Southpark Community Hospital seemed like a good idea when the ribbon was cut in 2005: a full-service (including surgical and post-op suites), 20-bed hospital serving the needs of a bustling Broussard-Youngsville area in south Lafayette Parish.

But the facility's four-year lifespan was marked by near-constant financial difficulties, changing ownership twice and teetering on insolvency throughout. It finally closed its doors for good in June of 2009, with management handing employees their pink slips on the day it closed.

Two years before its ultimate demise, a group of 15 physicians in a range of specialities along with Southpark Acquisition signed on as guarantors of the hospital with small obligations ranging from 1 to 5 percent among the individual physicians and 55 percent for Southpark Acquisition, which also managed the hospital. The guarantors would, in theory anyway, refer their patients to Southpark Community Hospital. Coupled with the physicians who had an ownership stake in the hospital on the BHH side, these referrals would ensure a steady supply of customers and revenue. But, recalls Lafayette attorney Tim Basden, one of the lawyers who defended the physicians at the district court and appellate levels, things went south not long after Broussard Hospital Holdings took over.

"There became a bit of rift between the management company [Southpark Acquisitions LLC] and those physicians who were part of the owners' group, and so they stopped referring their patients there," Basden says. "In a small hospital like that they really only had to have 50 percent [occupancy] or so to survive, and if you had enough physicians with a financial stake in it, it seems like a pretty good business plan to me."

### [Activities]
A. Summarize the text about Southpark Community Hospital in two sentences.
B. List every percentage figure that appears in the text about Southpark Community Hospital, noting what each one describes.
C. Resume the text about Southpark Community Hospital from the point where it stops.

### [Collected data]
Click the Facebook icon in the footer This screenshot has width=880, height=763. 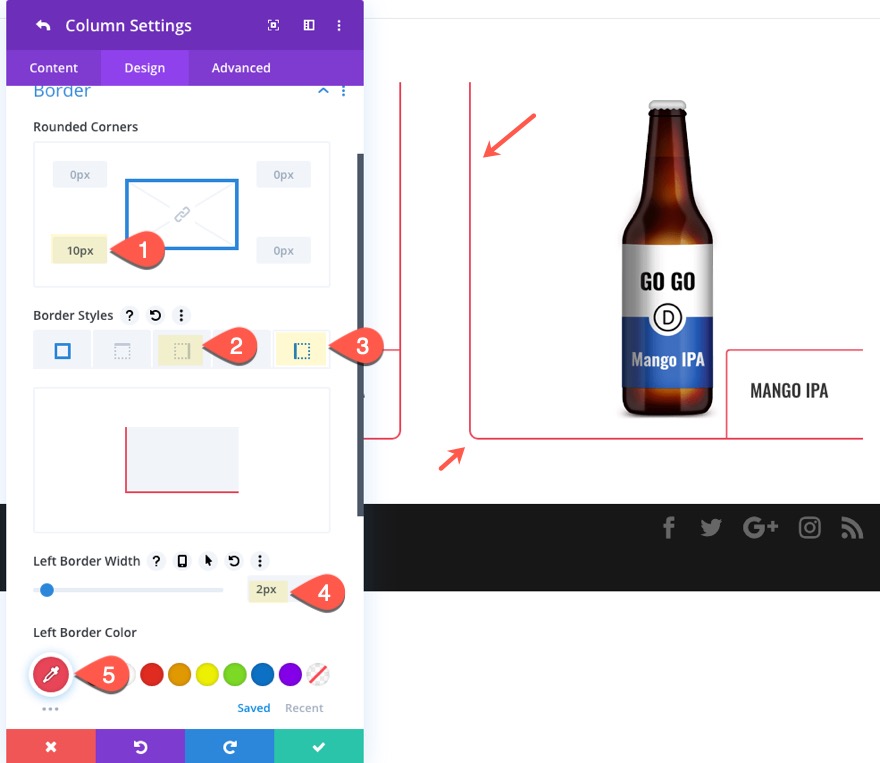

### [List of answers]
A. Southpark Community Hospital, a 20-bed full-service hospital in south Lafayette Parish that opened in 2005, faced near-constant financial difficulties, changed ownership twice, and closed for good in June 2009. Fifteen physicians and Southpark Acquisition had signed on as guarantors expected to refer patients there, but attorney Tim Basden says a rift between the management company and the physicians in the owners' group led those physicians to stop referring their patients.

B.
- 1 percent: the low end of the individual physicians' guarantor obligations
- 5 percent: the high end of the individual physicians' guarantor obligations
- 55 percent: Southpark Acquisition's guarantor obligation
- 50 percent: the approximate occupancy a small hospital like Southpark needed to survive

C.
But as the referrals dropped so did the patients, and Southpark Acquisition fell behind on its lease. Way behind. (The lease at issue before the 3rd Circuit commenced on Sept. 20, 2007, for a term of 20 years.) According to the appellate ruling, BHH began pressing Southpark Acquisition for the past-due rent in September of 2008; the hospital was more than $350,000 behind at that point, but according to court documents Southpark Acquisition ignored the issue until May of the next year. By then Southpark Community Hospital was in arrears to the tune of nearly $700,000. Several of the physician/guarantors ponied up their percentage shares - 1 to 5 percent - of the past due rent, but BHH demanded the entire lease be paid and ordered management out of the building. That amount came to a staggering $6.1 million, most of it for future rent obligations.

The physician/guarantors who didn't fork over their obligations challenged the demand of future rent, which was the heart of the litigation. And according to Basden, the question really was a simple one before District Judge John Trahan: If Broussard Hospital Holdings evicted Southpark Acquisition from the hospital in June of 2009, could BHH also demand future rent? Trahan said no. The 3rd Circuit agreed.

"A landlord can't kick the tenant out and collect future rent; it's as simple as that," Basden says. "It's a very, very simple proposition, and it applies the same for an apartment: If you have a two-year lease or a one-year lease and you default on your rent in month three, they can either kick you out or they can accelerate your payments but they can't do both, because if you have to pay the whole year you have a right to stay."

Attorneys for Broussard Hospital Holdings did not return calls for this story, but according to the 3rd Circuit ruling, BHH actually collected more than it was entitled to based on the terms of the lease and the circumstances surrounding the hospital's closure.

In rendering the ruling, Judge John E. Conery, writing for the 3rd Circuit majority, notes that "we find that [Broussard Hospital Holdings] received $1,200,000.00 in payments from Southpark Acquisition's guarantors pursuant to their lease guarantees. Thus, [BHH] has already received the $686,170.94 that the parties stipulated was owed in past-due rent and no further sums are due."

Adds Basden: "What the court simply held was, the future rent claim was forfeited by telling the people to leave, so the amount of past rent was really the total extent of the claim. The guarantors who paid satisfied the obligation.

"In other words they collected twice what they had a claim to - they were well paid."